::: 给定文段
在任意 Component 内直接注入 KafkaProperties 即可获取 Spring-Kafka 的配置参数,如果配置了 Spring-Kafka 则自动会有这个配置类 Bean
例如:

@Configuration
public class KafkaConfiguration {
    @Autowired
    private KafkaProperties kafkaProperties;
}

并发消费

@KafkaListener 中增加 concurrency = "12"
或者配置

spring:
  kafka:
    listener:
      # 指定消费者的并发数,也就是可以同时有多少个消费者线程在监听数据,默认为1,
      concurrency: 12

使用 ConsumerRecord 类消费

用 ConsumerRecord 类接收消息的好处:
ConsumerRecord 类里面包含分区信息、消息头、消息体等内容,如果业务需要获取这些参数时,使用 ConsumerRecord 会是个不错的选择。

@KafkaListener(topics = "xxxx")
public void consumerListener(ConsumerRecord<Integer, String> record) {
    log.info("receive : " + record.toString());
}

自动创建/更新topic

kafka默认自动创建topic

kafka 默认就是自动创建 topic 的,在 kafka 配置中
auto.create.topics.enable 默认为 true,表示如果主题不存在,则自动创建主题,分区数量由 kafka server.properties 配置文件中 num.partitions 指定,默认是 1
num.partitions 默认值1,如果创建 topic 时没有给出划分 partitions 个数,这个数字将是 topic 下 partitions 数目的默认数值。
::::::
::: 数据摘录
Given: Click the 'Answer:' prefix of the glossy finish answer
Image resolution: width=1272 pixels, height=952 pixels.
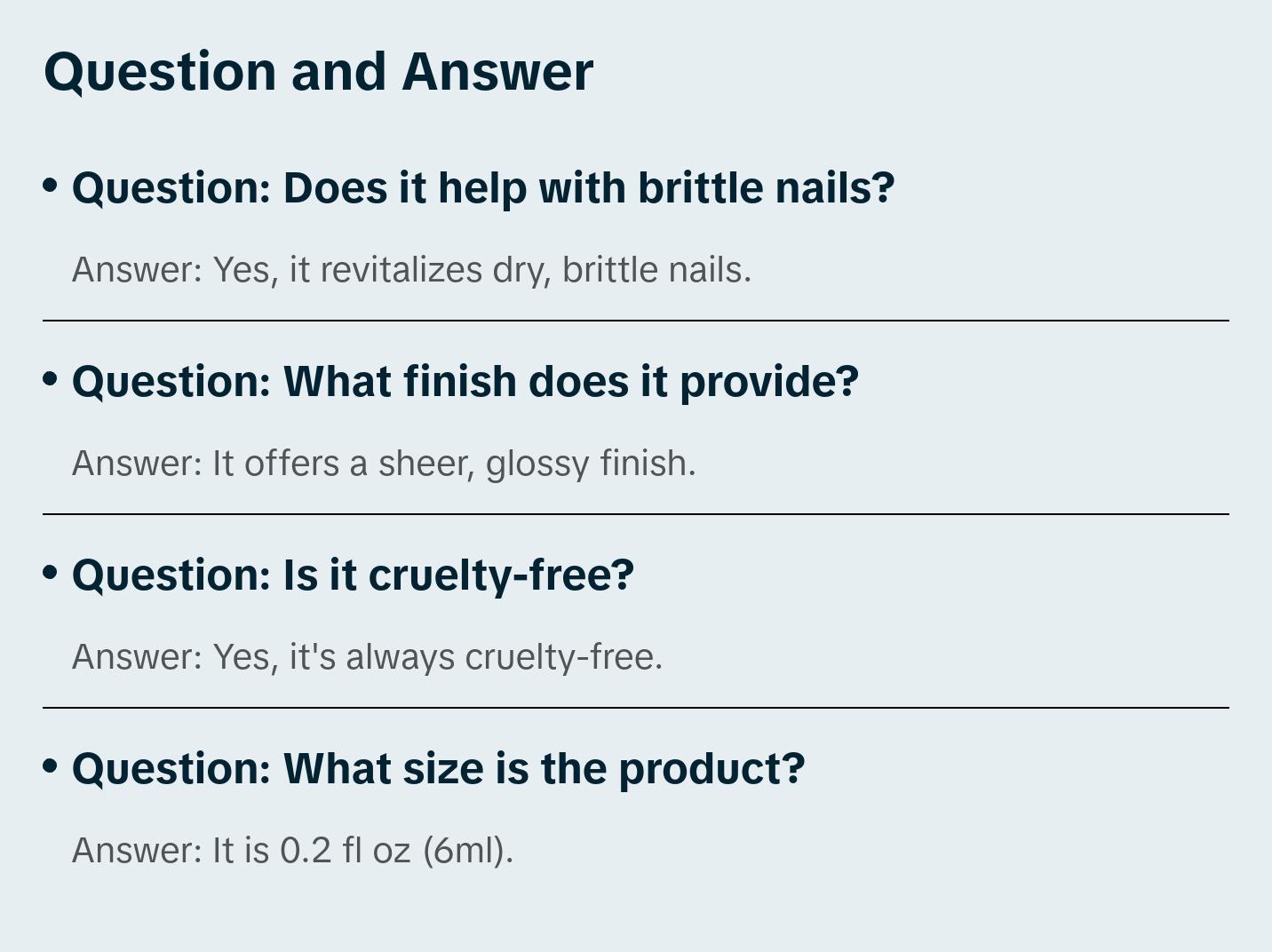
::::::
- _任务 1_: 逐字转录 Spring-Kafka 文段中从“public void consumerListener(ConsumerRecord<Integer, String>”开始、一直到“下 partitions 数目的默认数值。”为止的部分。
- _任务 2_:
请根据 Spring-Kafka 文段回答以下问题:
(a) 消费者的并发数默认为多少?
(b) auto.create.topics.enable 的默认值是什么?
(c) ConsumerRecord 类里面包含哪些内容?

- _参考答案 1_:
public void consumerListener(ConsumerRecord<Integer, String> record) {
    log.info("receive : " + record.toString());
}

自动创建/更新topic

kafka默认自动创建topic

kafka 默认就是自动创建 topic 的,在 kafka 配置中
auto.create.topics.enable 默认为 true,表示如果主题不存在,则自动创建主题,分区数量由 kafka server.properties 配置文件中 num.partitions 指定,默认是 1
num.partitions 默认值1,如果创建 topic 时没有给出划分 partitions 个数,这个数字将是 topic 下 partitions 数目的默认数值。

- _参考答案 2_:
(a) 默认为 1。
(b) 默认为 true。
(c) 包含分区信息、消息头、消息体等内容。